#### 本文抜粋:

『プラネタリウム』(大塚愛)の授業
作成日 平成19年8月18日 TOSS分析批評を学ぶ会 千葉幹雄
浜上薫氏の講座で「プラネタリウム」の解釈について学んだ。それは漠然と歌を聞いただけでは思いつかない解釈だけに、ぜひ授業で取り上げてみようと考えた。
『プラネタリウム』の歌をかけ、少し聞かせたあとで問う。
- 発問
- この曲の題名は何ですか。
プラネタリウム
- 発問
- この歌を歌っている人は誰ですか。
大塚愛
(詩を提示したあとで)
- 発問
- 「君」というのは、この人にとってどんな人ですか。
いくつか意見が出たので次のように整理した。
A.自分を嫌って去っていった人
B.自分のほうから別れた恋人
C.亡くなってしまった恋人
D.その他
このうち同じ考えに挙手してもらうと、CとDが多かった。
そこで「D.その他」を選んだ人に問う。
- 指示
- 「その他」を何だと考えたんですか。言ってみたい人?
すると二つの意見が出た。
- そばにはいない恋人
- 子ども
そこでこの二つで指名なしで意見を出してもらった。
次のような意見が出た。

#### 課題:
上に掲げた『プラネタリウム』の授業記録を、最後の一文の後から書き継いでください。

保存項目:
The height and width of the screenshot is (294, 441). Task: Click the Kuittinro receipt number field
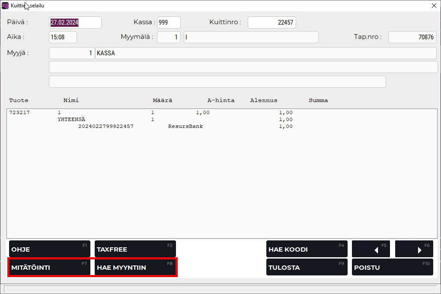pyautogui.click(x=272, y=22)
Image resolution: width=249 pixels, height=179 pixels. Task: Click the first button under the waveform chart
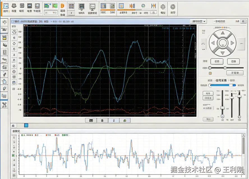pyautogui.click(x=91, y=120)
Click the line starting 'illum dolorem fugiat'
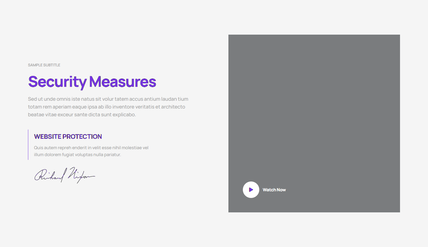Viewport: 428px width, 247px height. coord(77,155)
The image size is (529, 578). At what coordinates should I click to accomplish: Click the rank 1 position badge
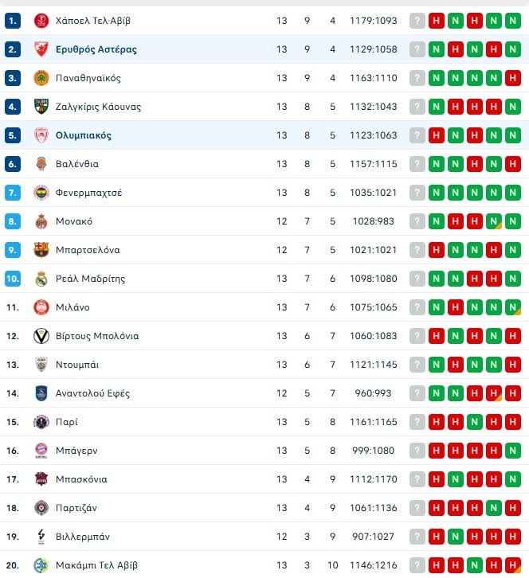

#### 解答欄:
- 3連目2行目に「真っ暗で何も見えない 怖くても大丈夫」とあるから「子ども」
- 5連目に「小さくても小さくても」とあり、最後の連に「小さな手を」とあるか ら、恋人よりは子ども
- 「夏の終わりに2人で抜け出した」というのは恋人同士のことだと思う。
- 「君が好きだよ強くいられる」というのは恋人が支えになっている。
これらの意見を聞いた上で、大塚愛の歌ではあるが、詩である以上誰かを話者と設定していることを話し、話者が女性であることを確認する。
次に「君」は誰かと言うことで話し合いを続ける。
時間の関係で次のような補足を加える。
- 「伏線」として「顔出す消えてく子供の声」
- 我が子がいるからこそ「強くいられる」と考えられる。
- 「二人で抜け出した」というのは、病院から子どもを連れ出す状況。
歌詞をもう一度読ませて、次のようにまとめる。
「これは子どもを亡くした若いお母さんが話者で、我が子のことを君と歌っていると考えていいと思います」
先生方が対象だったこともあり、やや説明が多くなったきらいはあるが、歌詞の分析を自分でしてみると、歌の魅力がまた違ったものになってくることを話して授業を終えた。